Reproduce the data below word for word. Begin at the line that contains "[button] (982, 363)", and stop after the line that contains "2026年 (354, 711)".

:: Source material

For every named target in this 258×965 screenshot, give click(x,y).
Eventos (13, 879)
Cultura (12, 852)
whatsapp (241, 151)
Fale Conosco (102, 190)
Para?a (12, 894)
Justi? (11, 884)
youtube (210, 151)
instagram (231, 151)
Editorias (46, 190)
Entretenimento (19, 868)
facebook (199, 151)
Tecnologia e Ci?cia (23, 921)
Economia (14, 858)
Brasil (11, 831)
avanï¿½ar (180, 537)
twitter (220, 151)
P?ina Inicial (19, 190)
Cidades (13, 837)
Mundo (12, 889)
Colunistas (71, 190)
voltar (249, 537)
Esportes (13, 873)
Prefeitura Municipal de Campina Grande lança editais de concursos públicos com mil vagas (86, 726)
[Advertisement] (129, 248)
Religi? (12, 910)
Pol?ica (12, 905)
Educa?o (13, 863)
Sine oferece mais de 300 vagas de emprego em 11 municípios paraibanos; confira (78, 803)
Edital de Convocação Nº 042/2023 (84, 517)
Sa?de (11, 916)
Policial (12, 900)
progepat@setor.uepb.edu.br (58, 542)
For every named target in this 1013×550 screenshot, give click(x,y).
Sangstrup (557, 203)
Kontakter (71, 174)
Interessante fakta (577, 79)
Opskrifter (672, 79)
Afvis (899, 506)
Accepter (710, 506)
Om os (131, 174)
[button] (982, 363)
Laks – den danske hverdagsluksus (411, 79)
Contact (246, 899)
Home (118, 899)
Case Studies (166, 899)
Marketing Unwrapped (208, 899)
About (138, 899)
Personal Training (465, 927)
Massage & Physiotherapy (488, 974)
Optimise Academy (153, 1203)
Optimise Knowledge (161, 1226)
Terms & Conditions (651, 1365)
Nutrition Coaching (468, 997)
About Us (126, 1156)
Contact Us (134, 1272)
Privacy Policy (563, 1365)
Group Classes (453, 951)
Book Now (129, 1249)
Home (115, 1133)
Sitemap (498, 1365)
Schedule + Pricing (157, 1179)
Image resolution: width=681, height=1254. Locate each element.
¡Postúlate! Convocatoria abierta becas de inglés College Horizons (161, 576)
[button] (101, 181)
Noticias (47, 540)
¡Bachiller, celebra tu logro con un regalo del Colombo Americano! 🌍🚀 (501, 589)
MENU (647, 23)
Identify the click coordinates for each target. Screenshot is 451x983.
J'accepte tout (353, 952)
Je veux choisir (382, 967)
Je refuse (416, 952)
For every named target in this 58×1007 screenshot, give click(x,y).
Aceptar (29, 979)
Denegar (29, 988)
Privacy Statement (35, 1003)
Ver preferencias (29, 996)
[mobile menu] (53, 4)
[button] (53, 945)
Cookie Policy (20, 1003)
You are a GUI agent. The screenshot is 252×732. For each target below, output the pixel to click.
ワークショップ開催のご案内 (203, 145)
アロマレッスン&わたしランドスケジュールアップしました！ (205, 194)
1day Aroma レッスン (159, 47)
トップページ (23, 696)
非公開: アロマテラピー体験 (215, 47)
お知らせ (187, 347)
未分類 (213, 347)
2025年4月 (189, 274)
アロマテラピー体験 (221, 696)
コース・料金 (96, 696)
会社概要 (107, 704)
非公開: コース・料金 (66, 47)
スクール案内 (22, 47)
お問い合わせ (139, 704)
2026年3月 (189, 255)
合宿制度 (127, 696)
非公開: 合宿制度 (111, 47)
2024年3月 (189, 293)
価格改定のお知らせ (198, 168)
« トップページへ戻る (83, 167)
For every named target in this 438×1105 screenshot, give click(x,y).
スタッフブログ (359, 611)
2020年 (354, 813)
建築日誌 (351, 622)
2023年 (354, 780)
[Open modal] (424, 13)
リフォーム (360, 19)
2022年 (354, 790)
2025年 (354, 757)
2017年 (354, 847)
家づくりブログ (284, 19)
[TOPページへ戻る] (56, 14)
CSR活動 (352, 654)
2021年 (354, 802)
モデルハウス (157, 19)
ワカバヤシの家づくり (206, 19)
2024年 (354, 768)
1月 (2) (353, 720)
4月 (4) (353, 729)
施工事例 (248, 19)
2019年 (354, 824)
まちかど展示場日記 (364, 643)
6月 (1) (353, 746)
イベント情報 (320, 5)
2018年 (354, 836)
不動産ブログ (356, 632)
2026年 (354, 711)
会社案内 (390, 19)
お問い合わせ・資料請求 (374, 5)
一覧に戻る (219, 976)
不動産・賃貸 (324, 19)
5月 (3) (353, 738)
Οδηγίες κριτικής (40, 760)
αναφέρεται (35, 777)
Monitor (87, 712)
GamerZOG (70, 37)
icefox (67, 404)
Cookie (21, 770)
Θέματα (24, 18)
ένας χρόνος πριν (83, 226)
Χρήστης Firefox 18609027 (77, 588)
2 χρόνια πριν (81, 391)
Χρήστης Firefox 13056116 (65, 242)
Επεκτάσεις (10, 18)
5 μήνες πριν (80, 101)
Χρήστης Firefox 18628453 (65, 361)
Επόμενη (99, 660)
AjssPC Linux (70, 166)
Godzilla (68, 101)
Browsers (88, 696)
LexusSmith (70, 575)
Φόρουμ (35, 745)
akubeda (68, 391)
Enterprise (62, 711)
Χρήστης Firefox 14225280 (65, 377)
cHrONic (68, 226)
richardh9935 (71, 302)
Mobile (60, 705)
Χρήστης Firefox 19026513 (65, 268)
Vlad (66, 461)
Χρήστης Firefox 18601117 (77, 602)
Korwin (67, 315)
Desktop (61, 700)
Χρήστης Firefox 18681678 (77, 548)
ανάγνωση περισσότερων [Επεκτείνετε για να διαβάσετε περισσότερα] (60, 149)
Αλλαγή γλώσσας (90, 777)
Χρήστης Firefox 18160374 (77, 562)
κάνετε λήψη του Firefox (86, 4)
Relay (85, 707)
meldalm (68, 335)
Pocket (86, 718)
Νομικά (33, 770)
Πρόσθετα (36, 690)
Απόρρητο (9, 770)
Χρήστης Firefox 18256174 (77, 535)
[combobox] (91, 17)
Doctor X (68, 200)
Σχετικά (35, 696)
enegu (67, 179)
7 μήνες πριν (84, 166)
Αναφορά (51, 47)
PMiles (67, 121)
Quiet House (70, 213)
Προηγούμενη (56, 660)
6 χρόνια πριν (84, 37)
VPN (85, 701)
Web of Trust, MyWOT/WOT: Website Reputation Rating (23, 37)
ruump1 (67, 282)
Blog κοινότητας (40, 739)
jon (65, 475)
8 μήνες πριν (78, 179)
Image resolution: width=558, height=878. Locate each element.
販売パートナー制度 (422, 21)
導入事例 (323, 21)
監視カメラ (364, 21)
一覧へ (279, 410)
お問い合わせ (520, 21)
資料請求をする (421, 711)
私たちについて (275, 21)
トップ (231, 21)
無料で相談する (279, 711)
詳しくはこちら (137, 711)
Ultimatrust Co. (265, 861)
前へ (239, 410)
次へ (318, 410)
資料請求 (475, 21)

::::

Exercise answer —
[button] (982, 363)
Laks – den danske hverdagsluksus (411, 79)
Contact (246, 899)
Home (118, 899)
Case Studies (166, 899)
Marketing Unwrapped (208, 899)
About (138, 899)
Personal Training (465, 927)
Massage & Physiotherapy (488, 974)
Optimise Academy (153, 1203)
Optimise Knowledge (161, 1226)
Terms & Conditions (651, 1365)
Nutrition Coaching (468, 997)
About Us (126, 1156)
Contact Us (134, 1272)
Privacy Policy (563, 1365)
Group Classes (453, 951)
Book Now (129, 1249)
Home (115, 1133)
Sitemap (498, 1365)
Schedule + Pricing (157, 1179)
Image resolution: width=681, height=1254. Locate each element.
¡Postúlate! Convocatoria abierta becas de inglés College Horizons (161, 576)
[button] (101, 181)
Noticias (47, 540)
¡Bachiller, celebra tu logro con un regalo del Colombo Americano! 🌍🚀 (501, 589)
MENU (647, 23)
Identify the click coordinates for each target. Screenshot is 451x983.
J'accepte tout (353, 952)
Je veux choisir (382, 967)
Je refuse (416, 952)
For every named target in this 58×1007 screenshot, give click(x,y).
Aceptar (29, 979)
Denegar (29, 988)
Privacy Statement (35, 1003)
Ver preferencias (29, 996)
[mobile menu] (53, 4)
[button] (53, 945)
Cookie Policy (20, 1003)
You are a GUI agent. The screenshot is 252×732. For each target below, output the pixel to click.
ワークショップ開催のご案内 (203, 145)
アロマレッスン&わたしランドスケジュールアップしました！ (205, 194)
1day Aroma レッスン (159, 47)
トップページ (23, 696)
非公開: アロマテラピー体験 (215, 47)
お知らせ (187, 347)
未分類 (213, 347)
2025年4月 (189, 274)
アロマテラピー体験 (221, 696)
コース・料金 (96, 696)
会社概要 (107, 704)
非公開: コース・料金 (66, 47)
スクール案内 (22, 47)
お問い合わせ (139, 704)
2026年3月 (189, 255)
合宿制度 (127, 696)
非公開: 合宿制度 (111, 47)
2024年3月 (189, 293)
価格改定のお知らせ (198, 168)
« トップページへ戻る (83, 167)
For every named target in this 438×1105 screenshot, give click(x,y).
スタッフブログ (359, 611)
2020年 (354, 813)
建築日誌 (351, 622)
2023年 (354, 780)
[Open modal] (424, 13)
リフォーム (360, 19)
2022年 (354, 790)
2025年 (354, 757)
2017年 (354, 847)
家づくりブログ (284, 19)
[TOPページへ戻る] (56, 14)
CSR活動 (352, 654)
2021年 (354, 802)
モデルハウス (157, 19)
ワカバヤシの家づくり (206, 19)
2024年 (354, 768)
1月 (2) (353, 720)
4月 (4) (353, 729)
施工事例 (248, 19)
2019年 (354, 824)
まちかど展示場日記 (364, 643)
6月 (1) (353, 746)
イベント情報 (320, 5)
2018年 (354, 836)
不動産ブログ (356, 632)
2026年 (354, 711)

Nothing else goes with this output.